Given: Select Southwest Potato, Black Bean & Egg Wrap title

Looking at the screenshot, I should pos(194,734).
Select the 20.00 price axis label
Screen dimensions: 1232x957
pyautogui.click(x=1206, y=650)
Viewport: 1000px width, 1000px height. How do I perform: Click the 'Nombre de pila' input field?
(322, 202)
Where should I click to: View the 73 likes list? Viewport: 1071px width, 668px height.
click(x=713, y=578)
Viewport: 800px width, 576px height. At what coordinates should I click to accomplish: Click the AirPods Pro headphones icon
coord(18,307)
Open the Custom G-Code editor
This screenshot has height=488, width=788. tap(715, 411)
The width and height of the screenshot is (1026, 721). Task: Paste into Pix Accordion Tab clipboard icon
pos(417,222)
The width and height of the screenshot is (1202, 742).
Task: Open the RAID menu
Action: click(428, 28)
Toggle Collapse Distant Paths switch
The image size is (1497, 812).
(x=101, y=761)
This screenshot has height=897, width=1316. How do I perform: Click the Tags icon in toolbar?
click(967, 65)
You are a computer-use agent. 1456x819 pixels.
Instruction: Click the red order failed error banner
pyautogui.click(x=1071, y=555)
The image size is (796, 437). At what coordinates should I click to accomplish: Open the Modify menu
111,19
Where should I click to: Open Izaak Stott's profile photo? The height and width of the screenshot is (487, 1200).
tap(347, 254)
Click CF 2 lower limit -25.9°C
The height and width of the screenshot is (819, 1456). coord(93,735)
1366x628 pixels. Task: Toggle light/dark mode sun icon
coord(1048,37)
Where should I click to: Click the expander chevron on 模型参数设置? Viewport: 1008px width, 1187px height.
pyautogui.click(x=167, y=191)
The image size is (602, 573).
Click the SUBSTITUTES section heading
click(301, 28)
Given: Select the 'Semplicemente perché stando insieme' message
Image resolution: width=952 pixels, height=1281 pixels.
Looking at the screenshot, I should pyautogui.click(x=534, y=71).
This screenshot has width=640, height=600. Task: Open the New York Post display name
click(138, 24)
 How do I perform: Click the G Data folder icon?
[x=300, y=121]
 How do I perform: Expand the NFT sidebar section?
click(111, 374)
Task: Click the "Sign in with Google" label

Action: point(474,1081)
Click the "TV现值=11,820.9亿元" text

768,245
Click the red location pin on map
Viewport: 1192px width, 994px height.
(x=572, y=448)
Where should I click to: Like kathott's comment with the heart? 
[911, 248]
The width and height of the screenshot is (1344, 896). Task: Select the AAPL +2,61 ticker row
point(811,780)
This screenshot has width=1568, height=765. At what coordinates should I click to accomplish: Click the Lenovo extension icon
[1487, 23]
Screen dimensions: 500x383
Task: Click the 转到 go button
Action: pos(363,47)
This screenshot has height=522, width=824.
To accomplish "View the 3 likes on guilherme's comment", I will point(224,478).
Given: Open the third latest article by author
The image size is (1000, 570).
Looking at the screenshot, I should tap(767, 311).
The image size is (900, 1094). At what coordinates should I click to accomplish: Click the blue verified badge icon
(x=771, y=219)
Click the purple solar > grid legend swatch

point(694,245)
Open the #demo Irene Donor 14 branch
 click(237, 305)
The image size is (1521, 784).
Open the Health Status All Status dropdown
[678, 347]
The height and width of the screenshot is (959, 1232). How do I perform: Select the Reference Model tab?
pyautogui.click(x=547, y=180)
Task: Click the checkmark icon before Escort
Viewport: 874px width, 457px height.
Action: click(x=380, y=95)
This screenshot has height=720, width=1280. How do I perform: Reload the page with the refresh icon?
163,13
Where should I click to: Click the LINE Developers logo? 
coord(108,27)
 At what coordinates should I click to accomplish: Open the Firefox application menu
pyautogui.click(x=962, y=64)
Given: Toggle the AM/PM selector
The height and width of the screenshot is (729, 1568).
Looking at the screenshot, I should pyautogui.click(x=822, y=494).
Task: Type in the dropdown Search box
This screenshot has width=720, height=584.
^^^^
*WHAT THE EXERCISE ASKS*
Rewrite the records starting at the line that contains "Click the red location pin on map" and ending at the line that contains "point(694,245)", changing "purple" to "orange" and keeping everything else the same.

*RESULT OF THIS TASK*
Click the red location pin on map
Viewport: 1192px width, 994px height.
(x=572, y=448)
Where should I click to: Like kathott's comment with the heart? 
[911, 248]
The width and height of the screenshot is (1344, 896). Task: Select the AAPL +2,61 ticker row
point(811,780)
This screenshot has width=1568, height=765. At what coordinates should I click to accomplish: Click the Lenovo extension icon
[1487, 23]
Screen dimensions: 500x383
Task: Click the 转到 go button
Action: pos(363,47)
This screenshot has height=522, width=824.
To accomplish "View the 3 likes on guilherme's comment", I will point(224,478).
Given: Open the third latest article by author
The image size is (1000, 570).
Looking at the screenshot, I should tap(767, 311).
The image size is (900, 1094). At what coordinates should I click to accomplish: Click the blue verified badge icon
(x=771, y=219)
Click the orange solar > grid legend swatch

point(694,245)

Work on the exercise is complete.